For the two decades that he's edited the scabrous and insightful U.K.-based web magazine Spiked, Brendan O'Neill, an occasional Reason contributor, has described himself—perhaps with a wee bit of provocation—as a "libertarian Marxist." That is, until the populist uprisings in Europe last year.
"The thing that's different now than it would have been six months ago," O'Neill told me during a February episode of the Fifth Column podcast, "is that I've increasingly gone off the word libertarian." The Brexit vote in England, the Yellow Vest protests in France, various anti-elitist spasms across the globe—these have packed more of a punch in two short years than four decades' worth of classical liberal think-tank thumbsucking, he said: "I think other things more interesting than libertarianism are happening in the world right now."

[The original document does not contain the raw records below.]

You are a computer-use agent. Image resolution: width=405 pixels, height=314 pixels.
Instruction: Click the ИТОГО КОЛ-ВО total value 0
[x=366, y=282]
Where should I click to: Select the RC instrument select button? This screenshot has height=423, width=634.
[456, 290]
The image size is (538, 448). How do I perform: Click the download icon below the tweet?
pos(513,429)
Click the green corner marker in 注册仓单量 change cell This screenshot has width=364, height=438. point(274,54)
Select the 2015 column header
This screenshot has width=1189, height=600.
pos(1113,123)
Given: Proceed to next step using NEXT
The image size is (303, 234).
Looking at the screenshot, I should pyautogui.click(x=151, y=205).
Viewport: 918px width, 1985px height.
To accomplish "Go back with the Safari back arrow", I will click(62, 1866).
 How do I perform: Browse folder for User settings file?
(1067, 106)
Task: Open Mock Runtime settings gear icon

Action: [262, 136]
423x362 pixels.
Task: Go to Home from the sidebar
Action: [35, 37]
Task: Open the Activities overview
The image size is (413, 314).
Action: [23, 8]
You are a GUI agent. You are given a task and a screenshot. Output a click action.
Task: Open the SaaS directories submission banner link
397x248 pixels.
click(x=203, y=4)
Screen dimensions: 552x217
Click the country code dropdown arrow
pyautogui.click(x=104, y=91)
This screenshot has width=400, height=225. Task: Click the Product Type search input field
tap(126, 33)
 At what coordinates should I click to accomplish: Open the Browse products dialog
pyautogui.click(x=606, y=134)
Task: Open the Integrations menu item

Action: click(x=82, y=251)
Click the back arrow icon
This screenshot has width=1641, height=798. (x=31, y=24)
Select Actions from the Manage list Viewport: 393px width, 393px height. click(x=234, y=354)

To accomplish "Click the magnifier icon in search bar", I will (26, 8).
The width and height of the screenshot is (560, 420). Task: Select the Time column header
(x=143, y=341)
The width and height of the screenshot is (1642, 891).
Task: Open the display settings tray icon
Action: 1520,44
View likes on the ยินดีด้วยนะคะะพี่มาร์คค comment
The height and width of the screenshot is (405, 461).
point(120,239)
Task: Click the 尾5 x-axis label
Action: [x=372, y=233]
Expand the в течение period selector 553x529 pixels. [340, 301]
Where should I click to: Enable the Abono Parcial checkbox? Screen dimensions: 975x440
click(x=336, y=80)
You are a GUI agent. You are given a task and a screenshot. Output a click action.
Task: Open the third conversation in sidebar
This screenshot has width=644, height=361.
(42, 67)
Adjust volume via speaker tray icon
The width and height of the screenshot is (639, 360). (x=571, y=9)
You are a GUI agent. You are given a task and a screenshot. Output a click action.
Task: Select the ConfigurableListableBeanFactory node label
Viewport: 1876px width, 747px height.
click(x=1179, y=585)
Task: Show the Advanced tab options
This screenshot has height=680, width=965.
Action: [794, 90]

Individualists fond of Enlightenment rationalism do not generally hasten toward the excitement of street mobs or even electoral majorities. But the global rise in nationalist politics, from Viktor Orbán's Hungary to Donald Trump's America, has tempted many commentators with the thrills of revolution and machinations of power. Unsurprisingly, they are shedding their libertarianism along the way.
Daniel McCarthy, also an occasional Reason contributor, recently uncorked a Trumpian manifesto for First Things under the ambitious headline "A New Conservative Agenda: A governing philosophy for the twenty-first century." Like neoconservatives during the George W. Bush presidency, McCarthy is giddy with political possibilities yet oddly millenarian about the consequences of choosing the wrong ideological path.
"The most effective and honorable way out of the dilemma we face is to embrace something like nationalism as an economic program," he declared. "America's fundamental political choice now is between mild nationalism, resurgent socialism, or suicide by liberalism, whether of the libertarian or palliative sort."
We should be accustomed by now to such political appeals to our hormonal fight-or-flight reflex, even against a global backdrop the past three decades of unprecedented peace and prosperity. What was 2016, after all, if not "The Flight 93 Election," according to the famous Claremont Review of Books essay? (Never forget: "Charge the cockpit or you die. You may die anyway.") More recently, The American Conservative's Scott McConnell insisted that "Hungary Shows the West the Path to Survival," which is an odd way to describe a country losing population so fast that the government is now bribing women to have four children.
Progressive dystopianism, meanwhile, is getting so hysterical that it's hard to watch cable TV without giggling. When Sen. Bernie Sanders (I–Vt.) in February announced his latest presidential platform—Medicare for all, a $15 federal minimum wage, free college tuition, breaking up the banks, and the Green New Deal, for starters—it came with the requisite hysterics that "this country is moving toward an oligarchic form of society," that "we have created a system which is basically out of control," and that his program is the only way to confront the "existential threat to our country and the world."
But it's nationalism that divides libertarians. Brexit was a righteous revolt against domestic and foreign elites…and it was the replacement of a free-trade zone with an arrangement sure to feature more tariffs. Orbán asserted Hungary's right to set its own immigration policies…and pandered repeatedly to anti-Semites. France's vest-wearing protesters are fed up with high taxes…and commit daily acts of violence against private property. We certainly need not look far to see the strong pluses and gaping minuses of Trump-flavored populism at home.
Such dissonances cry out for nuance as we poke forward into an uncertain, post-neoliberal future. Instead, the nationalism-whisperers are treating them with euphemism.
"The new nationalism's goals are modest," insisted editor W. James Antle III in a recent cover essay for The American Conservative. "Remind those in government that their primary fiduciary duty is to their current lawful residents, not the population of the whole planet, even in powerful and affluent countries like the United States; remain independent of the supranational entities that would transform mutually beneficial trade among self-governing peoples into rule by Davos-approved bureaucrats; police one's own borders rather than the world."
Such verbiage feels less like a forward-looking ideological program and more like a backfilling, rose-colored rationalization for a populist uprising that has already taken place. And fair enough—the political upheaval has been bigger than most smartypants types ever predicted, while creating institutional clashes the broader West hasn't had to confront in decades. Things are precarious out there.
But history has taught us that nationalism, in addition to resisting unwanted imperialism, can transition into collectivism, with outsiders easily scapegoated and deprived of rights. Whatever new order replaces the old, there will be an important role for us cranky individualists to play.